Consumers increasingly value sustainability, research shows

Published: 7-Feb-2022

The claim is based on recent Cargill research into consumers’ awareness, perceptions and behaviours around the fats and oils found in packaged food

According to recent consumer research from Cargill, sustainability now influences the majority of the world’s grocery shoppers when buying packaged foods such as potato chips and cookies. The research found 55% of consumers say they’re likelier to purchase packaged food items with a sustainability claim, a four-point jump since the company surveyed consumers in 2019.
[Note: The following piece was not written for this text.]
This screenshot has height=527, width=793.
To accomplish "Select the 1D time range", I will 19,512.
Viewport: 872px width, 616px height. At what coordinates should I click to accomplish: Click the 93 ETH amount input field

The survey was designed to provide a window into consumers’ awareness, perceptions and behaviours around the fats and oils found in packaged food. The latest global survey, conducted in summer 2021, included approximately 6,000 primary grocery shoppers in 11 countries.

In this recent round, an increased interest in sustainability was the most notable change from the previous set of results. More than half the countries surveyed showed an increase in the influence of sustainability claims, with the change most evident in Brazil, Mexico, India, the UK and US.

For the first time, the survey also asked consumers what type of sustainability information they were looking for. “Sustainably sourced” and “conservation of natural resources” claims topped the list, ahead of more specific claims including Fair Trade, reduced packaging and fair/living wages in most every country included in the survey.

“Our latest findings clearly demonstrate that messages surrounding sustainability are having an impact on consumers,” said Nese Tagma, MD of Strategy and Innovation for Cargill’s global edible oils business. “Insights like these help guide our consumer-focused approach to innovation, enabling us to partner with customers to co-create new products and solutions that reflect current consumer trends and ingredient preferences.”

“These insights further affirm our commitment to embed sustainable practices into every aspect of our operations,” said Florian Schattenmann, CTO and VP of Innovation and R&D for Cargill. “This includes everything from our sourcing practices to processing facilities, and even extends to new product development, where decisions to commercialise innovations now consider sustainability alongside performance and cost.”